Ask HN: College: Full Courseload vs. Less Courses + Extracurriculars - SwaGGeReR

I'm a current college student trying to decide what would be the best path to take:<p>1. Graduate with a major in Economics by taking ~15 credits per semester (this is the school average)<p>2. Graduate with a major in Economics and a minor in Computer Science by taking ~21-22 credits per semester<p>Option 1 clearly leaves me with more free time to pursue extracurricular activities, internships, etc. Also, I would likely end up with a higher GPA.<p>Option 2 would allow me to immerse myself in a field I'm passionate about (computer science), but would likely come at the expense of no free time and a lower GPA.<p>Career-wise, I'm passionate about finance, technology and entrepreneurship. I've been exploring career options at VCs, tech startups, etc.<p>In light of my aspirations, which do you think is the better option?
======
jeremy_k
I'm sure the range of answers on this one are going to be widely varied, but
I'll give you my perspective (basically option 1). I graduated Cum Laude with
a CS degree in June. Going into school I had ~30 math and writing credits from
HS so by the time I started my Sophomore year I was at the point where 12
credits/term (we were on quarters) would allow me to graduate on time. I held
a job the entire time I was in school (just noting an additional time
commitment) and having less credits/classes each term was probably the best
thing that could have happened to me. Stress levels drop extremely when you
don't have to worry about multiple tests a week or have more than two finals
on a single day.

It allowed me thoroughly enjoy my college experience (ie. partying whenever I
wanted, generally just doing whatever I felt like that day, etc) and never
worry about having to pull all nighters or rely on adderall binges to finish
assignments. I probably could have spent my time more productively (working on
side projects or something similar) but basically college became 4 years of
social fun with classes littered in-between.

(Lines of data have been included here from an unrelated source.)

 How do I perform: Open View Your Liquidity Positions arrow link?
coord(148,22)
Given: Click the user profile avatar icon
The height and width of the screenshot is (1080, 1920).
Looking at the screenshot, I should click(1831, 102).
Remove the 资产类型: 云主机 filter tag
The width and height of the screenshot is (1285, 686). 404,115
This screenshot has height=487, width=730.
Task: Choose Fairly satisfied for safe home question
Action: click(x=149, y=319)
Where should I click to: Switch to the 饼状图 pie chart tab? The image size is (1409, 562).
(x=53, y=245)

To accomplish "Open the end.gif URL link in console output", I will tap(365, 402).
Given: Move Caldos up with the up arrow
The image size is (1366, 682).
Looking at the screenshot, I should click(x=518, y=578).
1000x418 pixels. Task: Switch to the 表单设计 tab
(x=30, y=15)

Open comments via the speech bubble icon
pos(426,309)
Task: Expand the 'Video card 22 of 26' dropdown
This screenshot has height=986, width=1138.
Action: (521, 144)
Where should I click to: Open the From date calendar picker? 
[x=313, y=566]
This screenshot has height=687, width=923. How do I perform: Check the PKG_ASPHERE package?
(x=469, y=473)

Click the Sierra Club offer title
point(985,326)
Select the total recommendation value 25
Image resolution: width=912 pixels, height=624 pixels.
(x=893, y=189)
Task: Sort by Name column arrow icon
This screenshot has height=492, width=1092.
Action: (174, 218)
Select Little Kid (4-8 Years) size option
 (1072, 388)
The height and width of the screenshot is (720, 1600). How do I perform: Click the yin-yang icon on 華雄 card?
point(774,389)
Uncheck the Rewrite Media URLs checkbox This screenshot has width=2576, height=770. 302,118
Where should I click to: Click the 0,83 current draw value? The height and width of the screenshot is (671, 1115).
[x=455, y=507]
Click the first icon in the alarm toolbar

I would say it really just depends on what you're trying to get out of your
time at school. At the time I wasn't looking to differentiate myself from
everyone else (I had no clue what I wanted to do) and just had a bunch of fun
(which you'll never be able to experience something like 4 years of minimal
time commitment and tens of thousands of other 20-somethings with no
supervision anywhere else). If you want to stand out to employers post-
graduation, I definitely wouldn't suggest doing what I did. I was turned down
for multiple jobs due to lack of experience, but I eventually managed to land
one with a startup in SV.

------
nicholas73
A CS class might easily take 3x the time of a typical Econ class, if not more.
The difference in difficulty is absurd - it wasn't unusual that all I had to
do for an Econ class was show up for the midterm and final with cramming the
day before.

This is a really big change in direction, so the question is really up to you,
unfortunately. You need to find out if you really are passionate about CS, or
if you really just like the idea of being a tech entrepreneur. You need to
just get in there and take classes, and above all, build something. Then you
will know.

If you find out it's not for you, no biggie, you just took one or two classes
extra. After all, you don't have to graduate with a minor.